By Karen Kidd | Jul 25, 2018

WOODLAND PARK, N.J. (Legal Newsline) – Who knew "gym suits" could be so classy?

That's the question Joshua Bauchner, partner and Litigation Department co-chair in Ansell Grimm & Aaron's Woodland Park, N.J. office, has been asking for about a half-decade and one he says the state legislature needs to ponder to curb meritless class actions against fitness centers in the state. 

"At the macro level, the Health Club Services Act needs to be amended by the legislature as it is anachronistic and levels obligations on gyms that are without value," Baucher told Legal Newsline. "The courts also should continue to limit frivolous class actions where plaintiffs do not actually suffer cognizable - or even known - injury and which are pursued solely to generate attorneys' fees."

As an example, Bauchner cited an allegation common in many of these cases that gyms allegedly fail to disclose that bond has been posted with the New Jersey Department of Consumer Affairs (DCA) to protect against closure when a member already has paid that month's dues. 


Joshua Bauchner, partner and Litigation Department co-chair in Ansell Grimm & Aaron's Woodland Park, New Jersey office   Photo courtesy of Ansell Grimm & Aaron

"In every case, the gym had posted a bond, so the member was protected and had not suffered nor could suffer any injury, reflecting a mere technical violation of the statute," Bauchner said. "What is the point?"

Bauchner has observed firsthand the burgeoning number class actions against fitness centers, at least in New Jersey.

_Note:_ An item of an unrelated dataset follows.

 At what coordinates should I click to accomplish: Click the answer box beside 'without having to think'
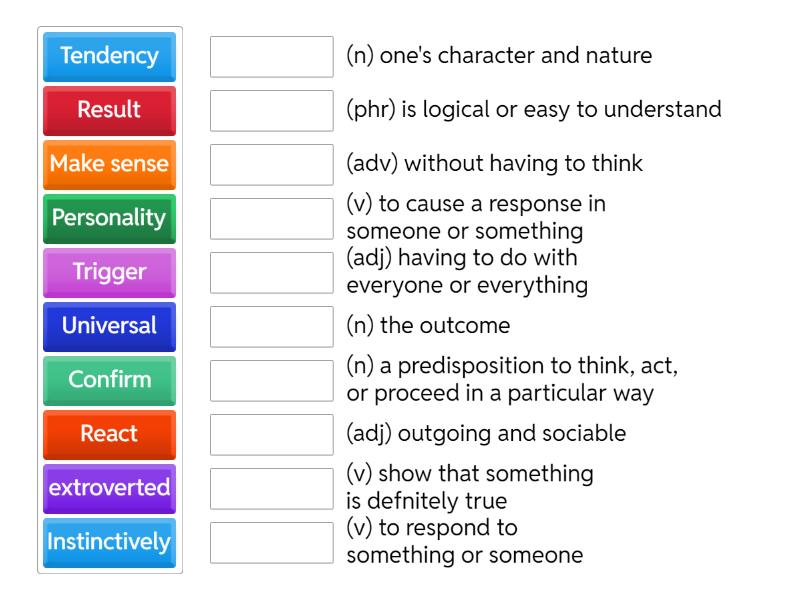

Bauchner provided counsel to the fitness chain defendant in the multimillion-dollar putative class action Logan v. Club Metro USA, which Bauchner describes as one of many "copycat" lawsuits without merit brought against fitness centers in New Jersey.

In that case, lead plaintiff Paul Logan claimed Club Metro violated the New Jersey Health Club Services Act, the Retail Installment Sales Act, the Consumer Fraud Act and the Truth in Consumer Contract, Warranty and Notice Act in the way how club membership fees were renewed.

The Logan case was far from the first such lawsuit filed against fitness centers over membership agreements, Bauchner said.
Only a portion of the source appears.